Fakat maalesef zamanımızda birçok insan değil birçok müslüman bu hususlara riayette gafil olduğu dolayısıyla kıldıkları namazlarında makbûliyyetinin şüpheli olduğu bir hakikattir. Nitekim Peygamber Efendimiz(sav) Hadîs-i Şeriflerinde: Bevilden sakınınız. Çünkü kabir azabının ekserisi bevildendir. buyurmaktadırlar.
 
Şimdi fıkıh kitaplarında uzun uzadıya bahsedilen bu hususları mümkün olduğu nispette kısa ve anlaşılır olarak izah etmeye çalışacağım. Taharet; necasetten veya abdestsizlik ten temizlenmektir. Taharetin kısımları olan İstincâ; ön veya arkadan çıkan necaseti temizlemektir. İstibrâ;Erkeklerin idrarlarını akıttıktan sonraki yaptıkları temizliktir. İstinkâ; Ön ve arka temizliğinde hassas olmak, mübalağa yapmaktır. Taharet için önce çoraplar çıkarılıp, pantolonun paçaları yukarı sıvanır ve tuvalete sol ayakla girilir.


Girerken şu duâ okunur: Allahümme uuzü bike minel hubsi vel habais Manası: Maddî ve mânevî pisliklerden sana sığınırım Allah’ım. demektir.

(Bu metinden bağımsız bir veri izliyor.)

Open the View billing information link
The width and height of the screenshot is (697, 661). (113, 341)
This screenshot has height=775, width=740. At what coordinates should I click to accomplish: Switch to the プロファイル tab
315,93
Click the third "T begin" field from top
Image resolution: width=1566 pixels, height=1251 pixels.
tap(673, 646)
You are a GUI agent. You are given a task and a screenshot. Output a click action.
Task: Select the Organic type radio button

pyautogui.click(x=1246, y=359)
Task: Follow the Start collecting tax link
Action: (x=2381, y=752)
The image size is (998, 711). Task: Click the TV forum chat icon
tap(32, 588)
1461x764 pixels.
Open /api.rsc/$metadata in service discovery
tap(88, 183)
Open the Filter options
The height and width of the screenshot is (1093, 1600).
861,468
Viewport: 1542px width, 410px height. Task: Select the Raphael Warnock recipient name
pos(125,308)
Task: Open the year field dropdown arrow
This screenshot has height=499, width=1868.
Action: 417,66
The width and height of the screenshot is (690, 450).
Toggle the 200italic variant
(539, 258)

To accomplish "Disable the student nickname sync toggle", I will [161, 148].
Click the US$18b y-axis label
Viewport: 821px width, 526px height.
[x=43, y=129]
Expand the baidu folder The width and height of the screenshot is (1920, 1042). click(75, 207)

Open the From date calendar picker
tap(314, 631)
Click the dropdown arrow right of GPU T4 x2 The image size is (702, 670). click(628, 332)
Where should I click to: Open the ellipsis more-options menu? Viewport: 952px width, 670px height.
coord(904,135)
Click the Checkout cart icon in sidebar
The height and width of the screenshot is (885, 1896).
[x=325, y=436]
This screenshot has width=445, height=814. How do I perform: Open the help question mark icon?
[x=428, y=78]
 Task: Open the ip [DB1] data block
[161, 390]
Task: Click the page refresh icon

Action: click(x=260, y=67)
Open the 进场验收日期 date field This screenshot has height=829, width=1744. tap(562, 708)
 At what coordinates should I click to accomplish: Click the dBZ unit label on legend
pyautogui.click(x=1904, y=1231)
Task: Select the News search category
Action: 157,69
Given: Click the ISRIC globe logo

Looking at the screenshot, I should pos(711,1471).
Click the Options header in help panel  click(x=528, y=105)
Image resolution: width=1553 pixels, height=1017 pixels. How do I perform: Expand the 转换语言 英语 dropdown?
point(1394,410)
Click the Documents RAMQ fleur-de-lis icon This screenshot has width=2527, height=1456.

Büyük hacet mümkünse sola meyilli oturularak giderilir. Necâsetin gelmesi kesildikten sonra taharete başlanır. Evvelâ sol ele tuvalet kağıdı alınarak necasetin çıktığı yer kuru olarak silinir. Bu esnada evlâ olan elin arkadan dolaştırılması dır. Önden uzatmakta da beis yoktur. Sonra sol ele su dökülerek necasetin çıktığı mahal bilhassa orta parmak kullanılarak iyice yıkanır. Sonra idrar temizliğine başlanır. Erkeklere mahsus olarak önce idrarın çıktığı yer öne doğru birkaç defa sıvazlanır. Böylece kalan idrar tamamen boşaltılır.
 
Sonra su ile yıkanır ve tuvalet kağıdı veya temiz bir bezle kurulanılır. Sonra çamaşıra değdirmeden idrar yolunda kalan son damlanın da temizlenmesi yapılır. Buna istinkâ denir ki buda yürümek, koşmak, öksürmek, sallanmak, yatmak ve fitil kullanmak suretiyle muhtelif şekillerde yapılabilir. Nitekim Tıbbı Nebevî isimli eserde Hz.Ali(kv) Efendimiz’in pamukdan fitil yaparak bu hususta çok hassas davrandığı beyan edilmektedir.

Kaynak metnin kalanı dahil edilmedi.